(Stored items)
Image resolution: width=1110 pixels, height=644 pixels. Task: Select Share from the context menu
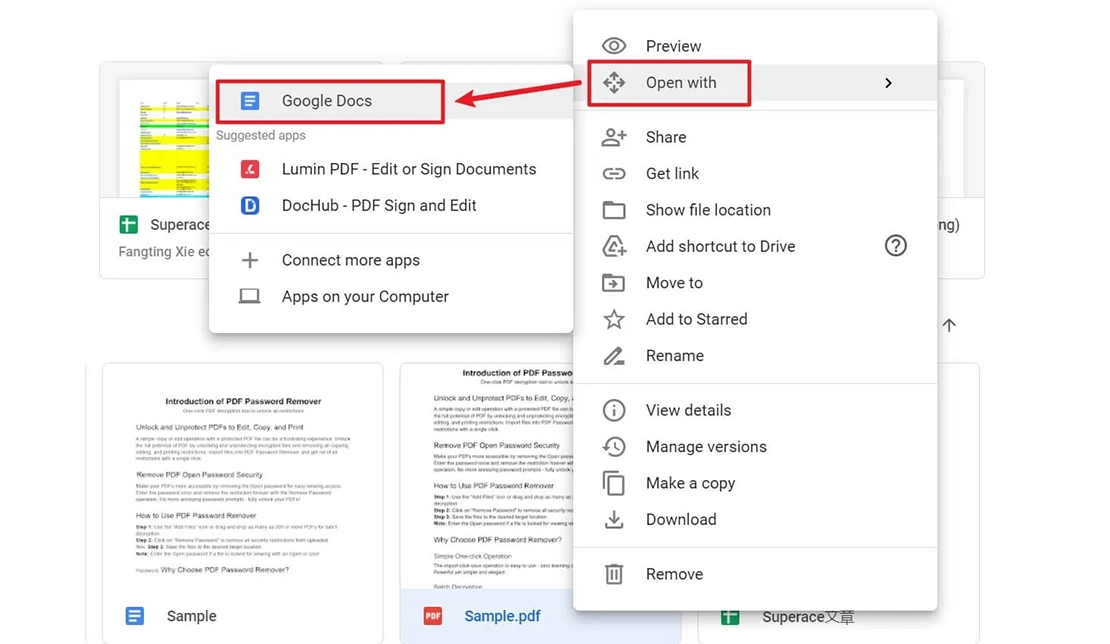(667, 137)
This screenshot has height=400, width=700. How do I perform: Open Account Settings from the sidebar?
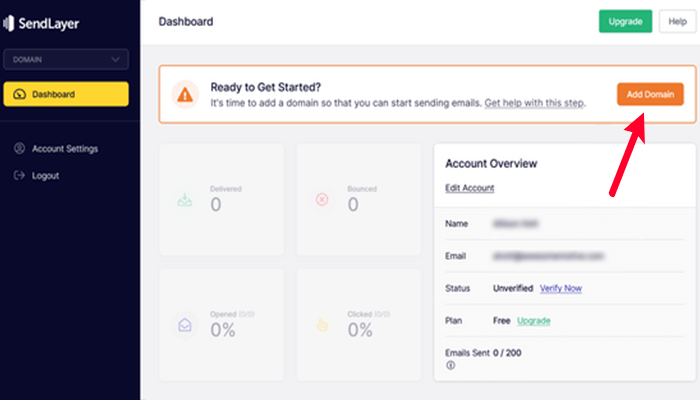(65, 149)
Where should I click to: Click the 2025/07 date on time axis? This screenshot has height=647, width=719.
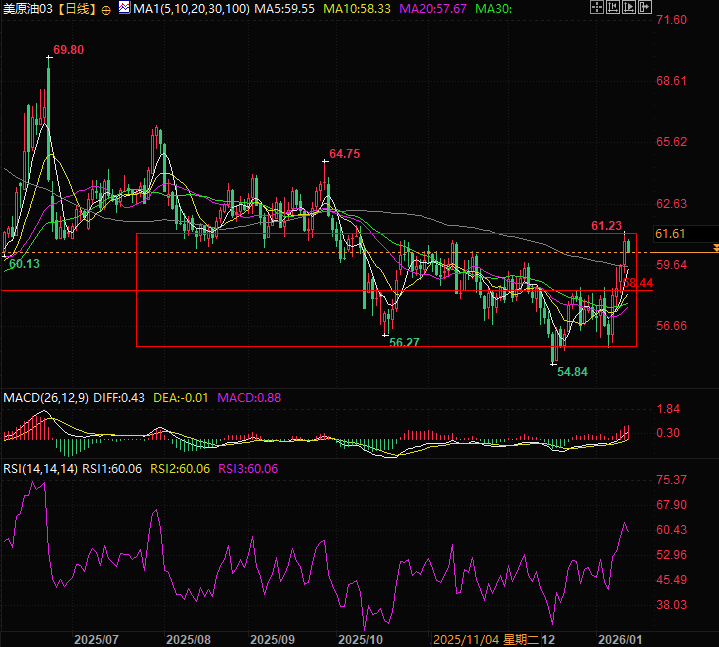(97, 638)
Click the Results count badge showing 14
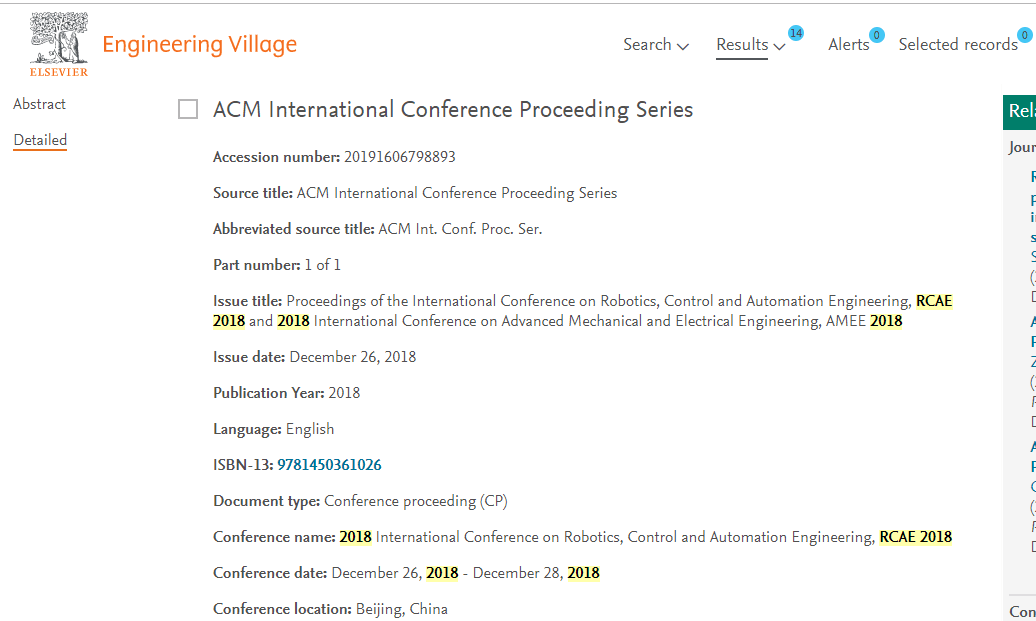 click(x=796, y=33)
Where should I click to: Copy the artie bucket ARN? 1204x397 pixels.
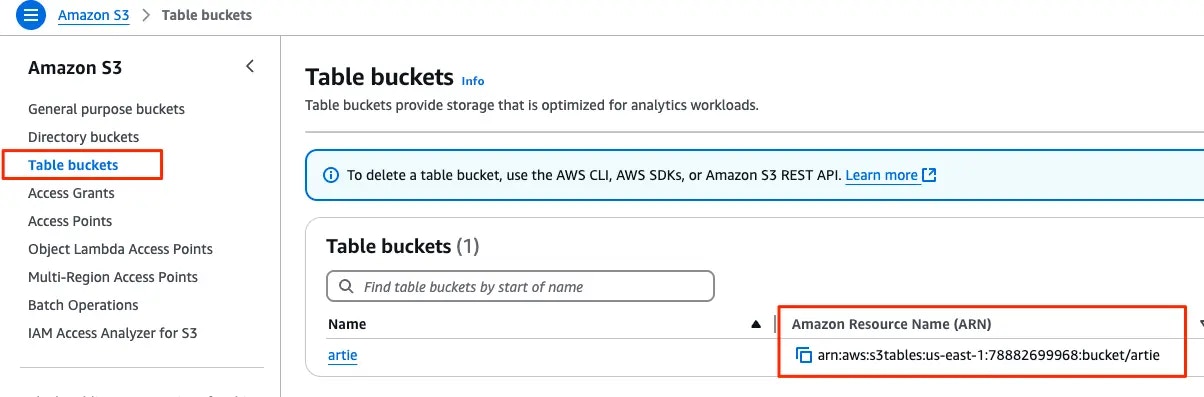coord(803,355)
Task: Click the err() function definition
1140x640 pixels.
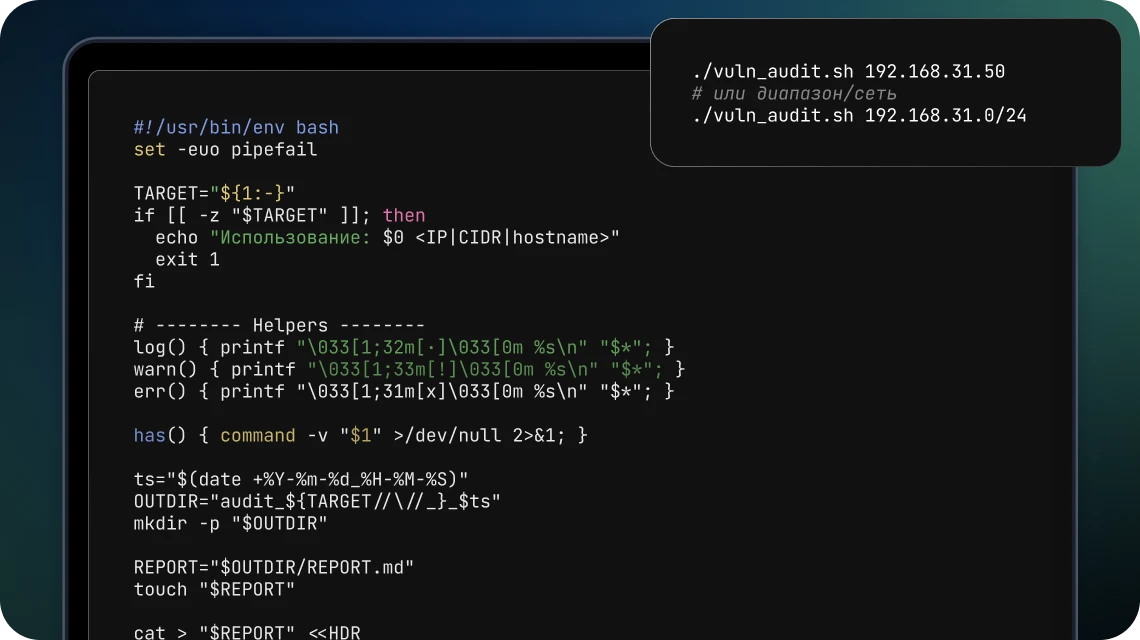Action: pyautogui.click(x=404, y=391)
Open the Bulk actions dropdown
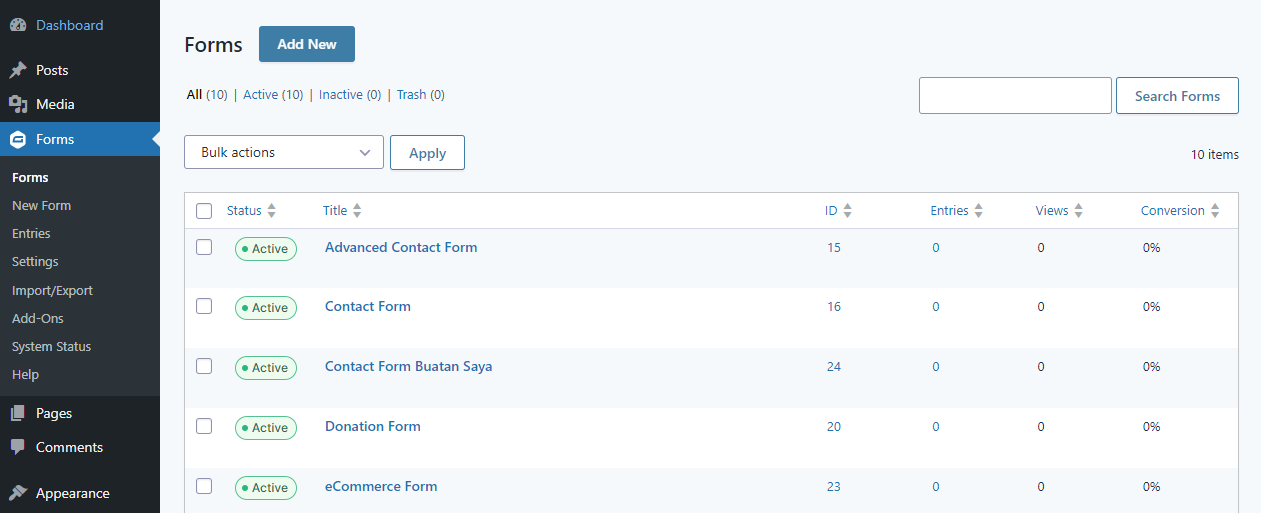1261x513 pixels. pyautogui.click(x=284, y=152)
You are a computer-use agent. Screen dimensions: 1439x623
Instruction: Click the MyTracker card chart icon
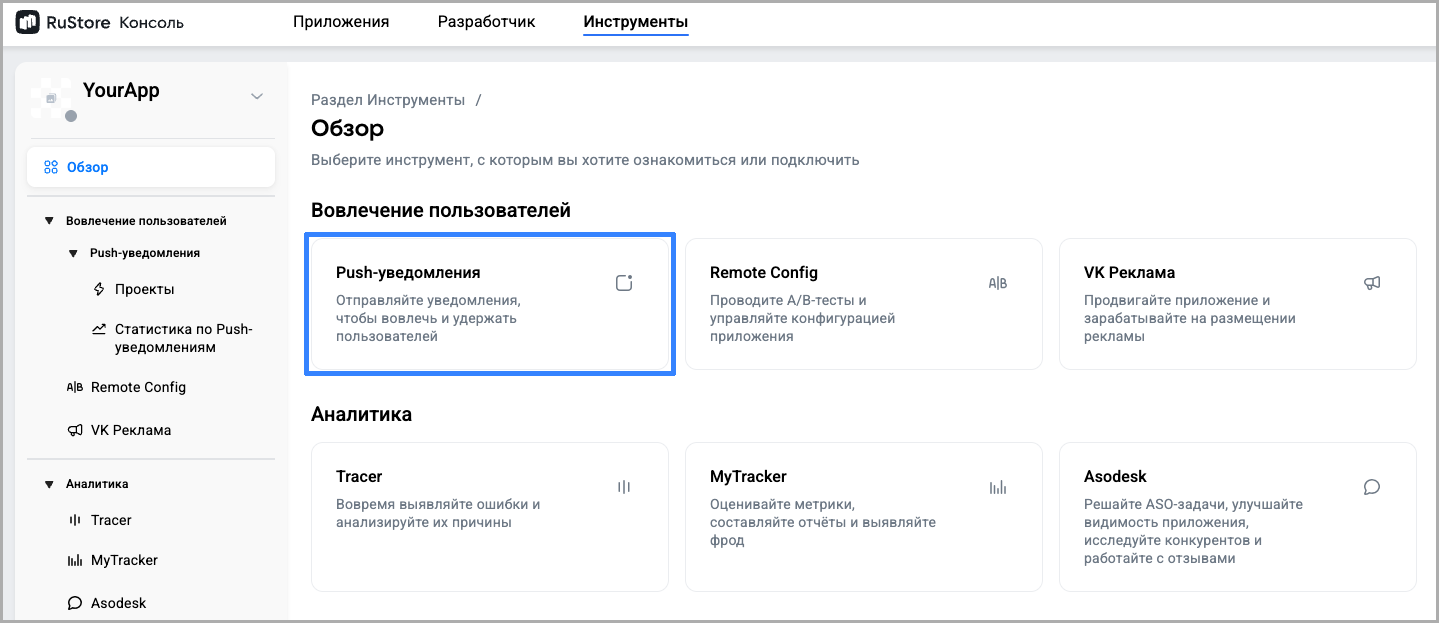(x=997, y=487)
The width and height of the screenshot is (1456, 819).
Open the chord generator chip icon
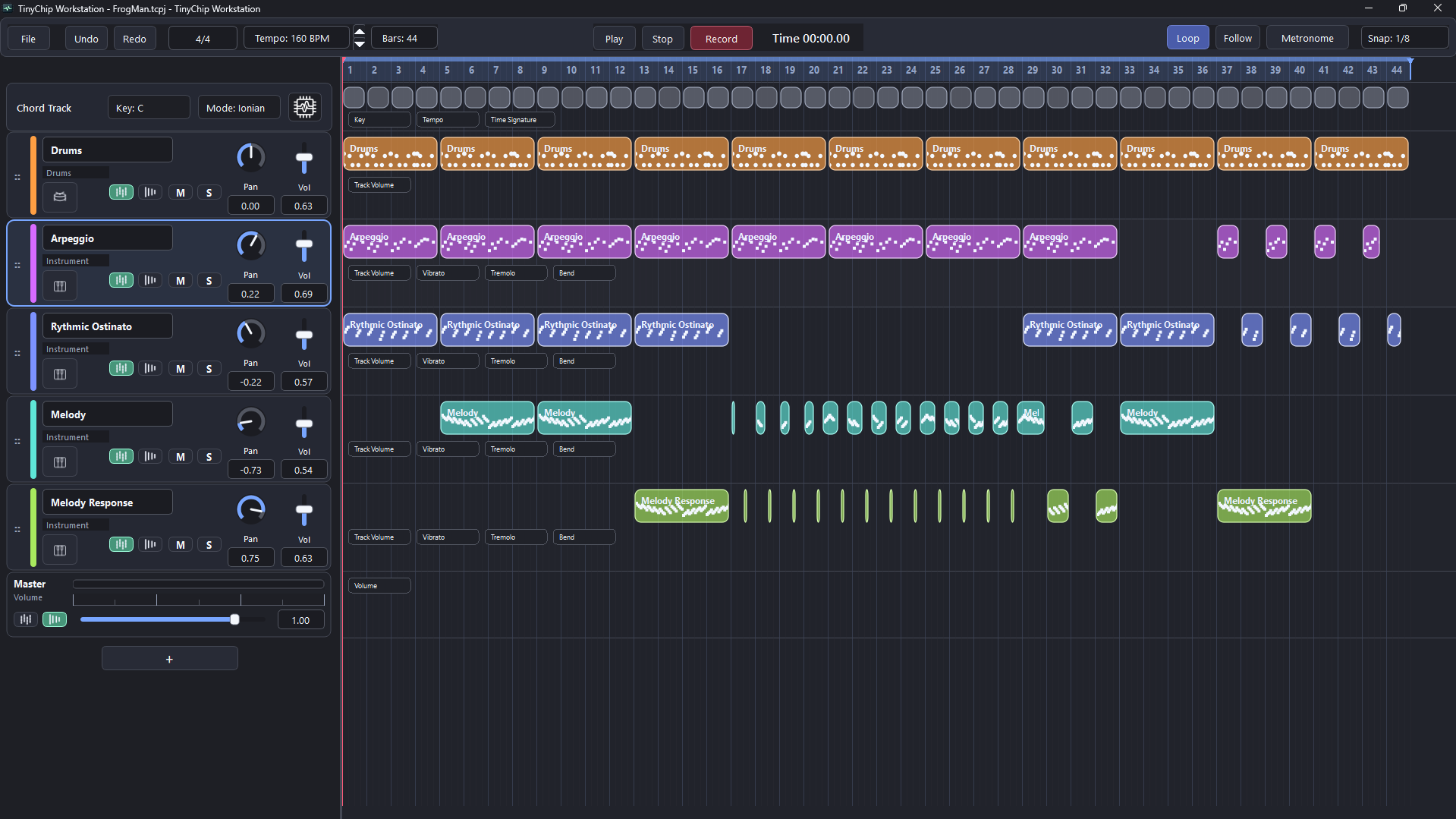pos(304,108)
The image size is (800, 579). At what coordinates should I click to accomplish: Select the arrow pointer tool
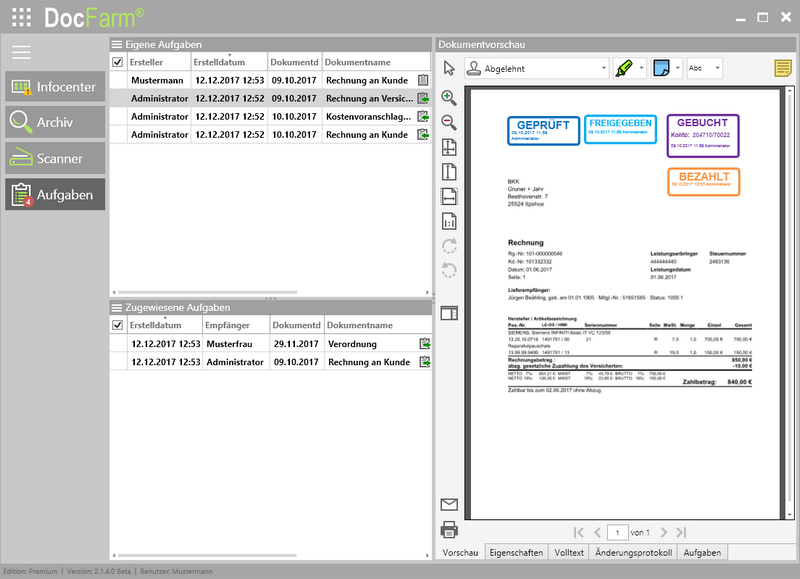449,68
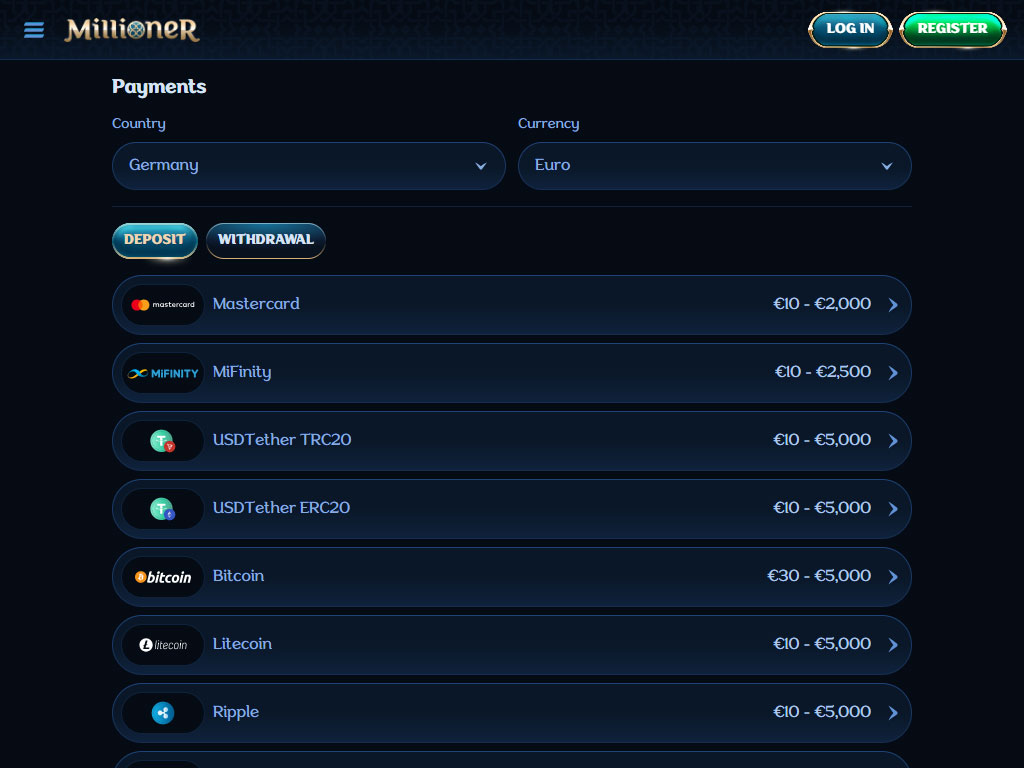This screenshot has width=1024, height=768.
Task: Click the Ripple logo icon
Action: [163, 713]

■ YOUR INSTRUCTIONS ■
Beginning with the line that holds "Instruction: Click the" and continuing to the end of the entries above, set down each line exactly, both ends included; include no pictures.

■ EXERCISE RESPONSE ■
Instruction: Click the MyTracker card chart icon
(x=997, y=487)
The width and height of the screenshot is (1456, 819).
Open the chord generator chip icon
pos(304,108)
The image size is (800, 579). At what coordinates should I click to accomplish: Select the arrow pointer tool
449,68
This screenshot has width=1024, height=768.
Task: Click the Ripple logo icon
Action: [163, 713]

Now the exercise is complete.